===== Available data =====

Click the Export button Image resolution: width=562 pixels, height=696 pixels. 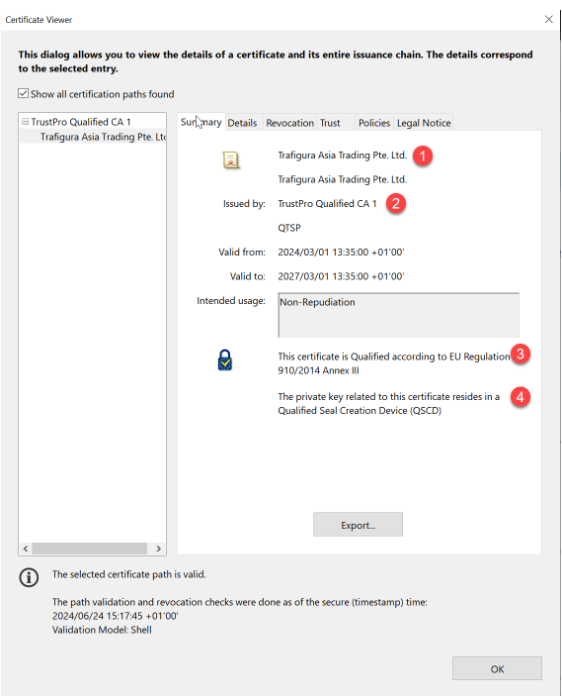pos(358,525)
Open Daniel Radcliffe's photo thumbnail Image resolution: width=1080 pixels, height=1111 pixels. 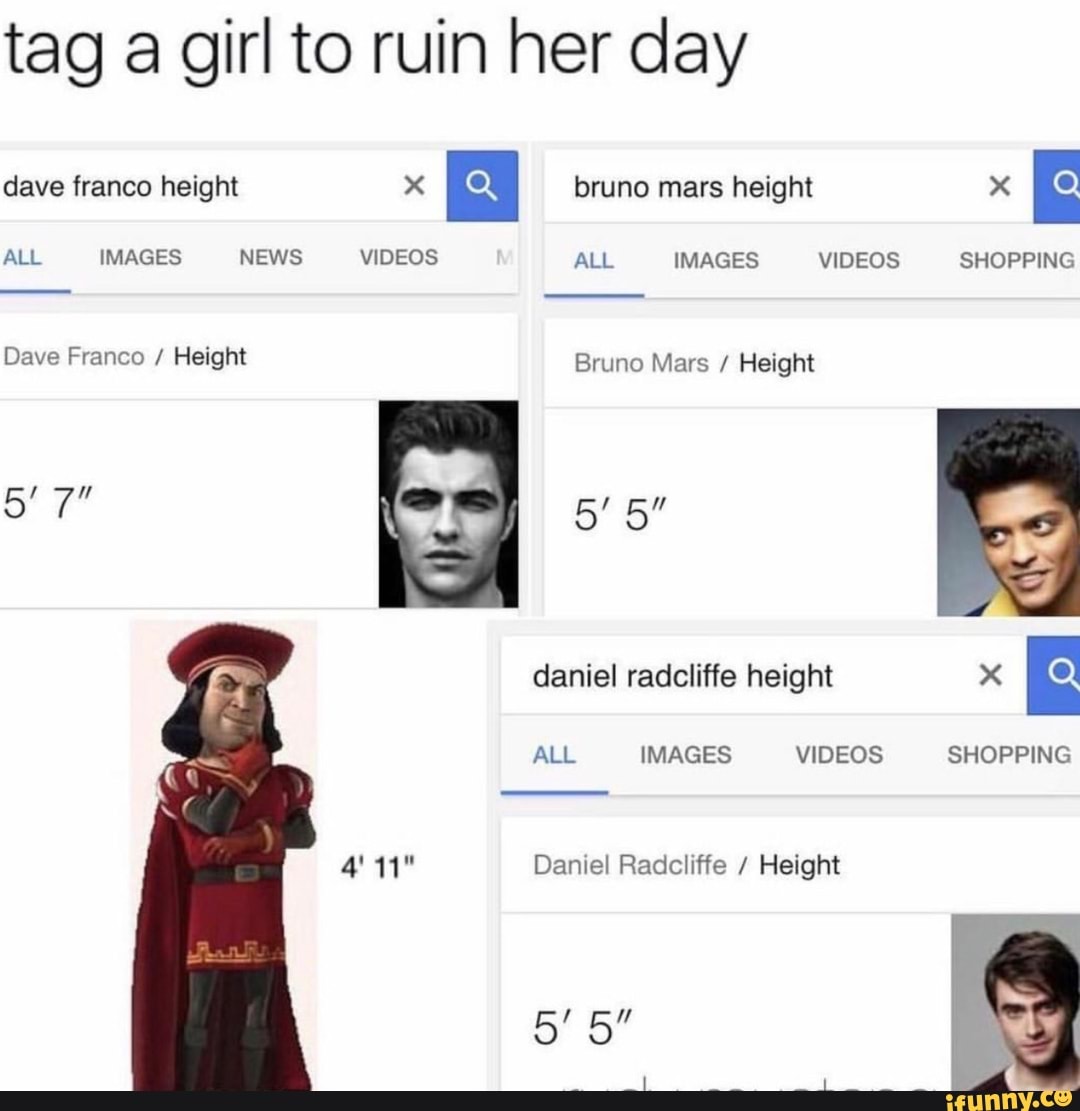pos(1016,1003)
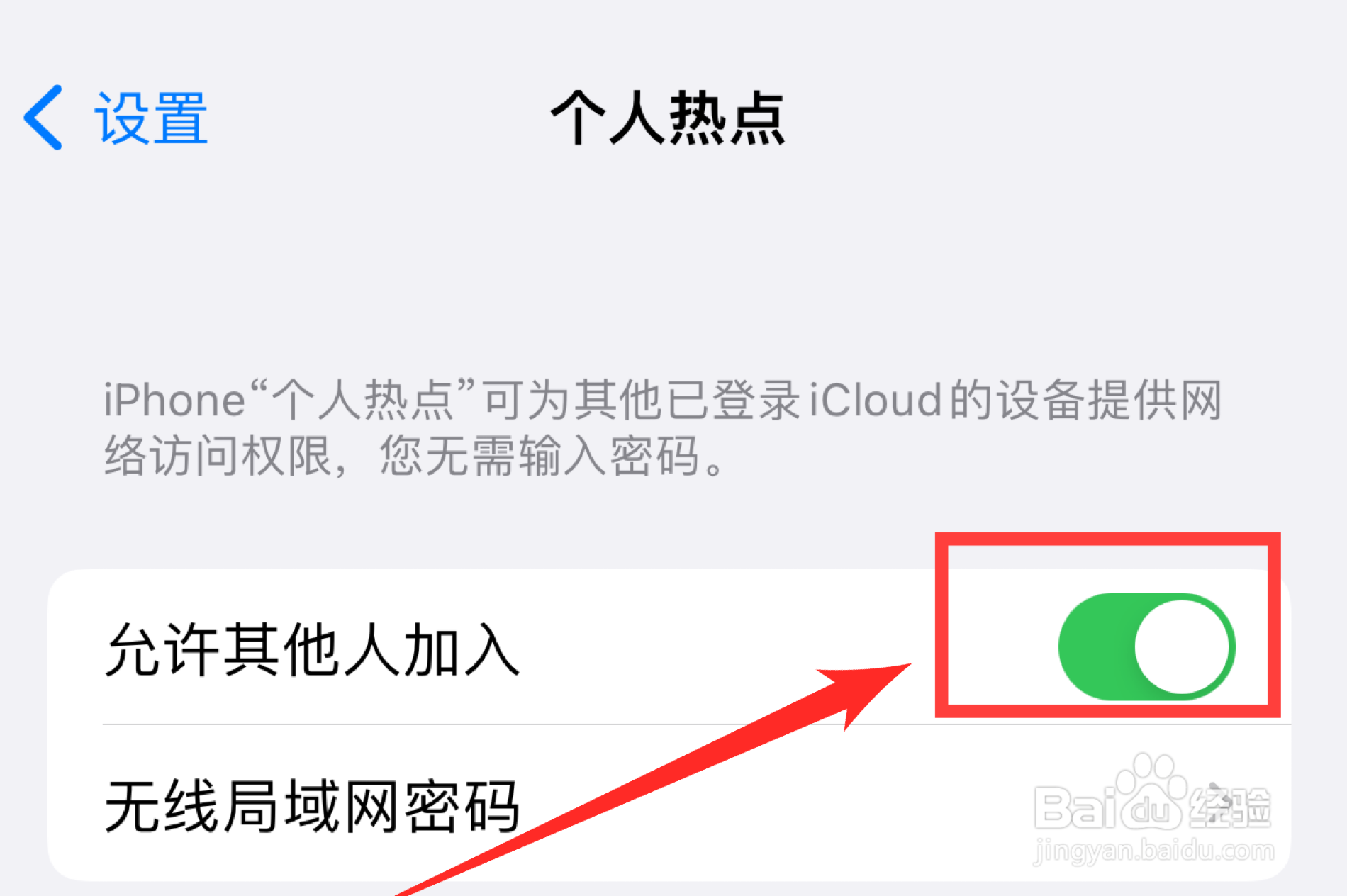Tap the disclosure chevron on the password row
The width and height of the screenshot is (1347, 896).
pos(1217,794)
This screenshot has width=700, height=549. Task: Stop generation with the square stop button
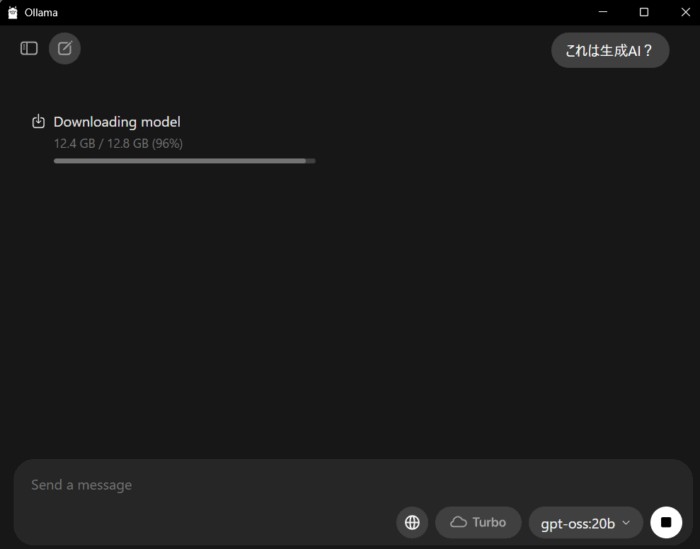click(x=666, y=522)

=====

Task to complete — Any picture in the listing is to be omitted. Return exactly the lines from the one containing "This screenshot has" through its last line, both included, and only those.

Task solution —
This screenshot has width=700, height=549. Task: Stop generation with the square stop button
click(x=666, y=522)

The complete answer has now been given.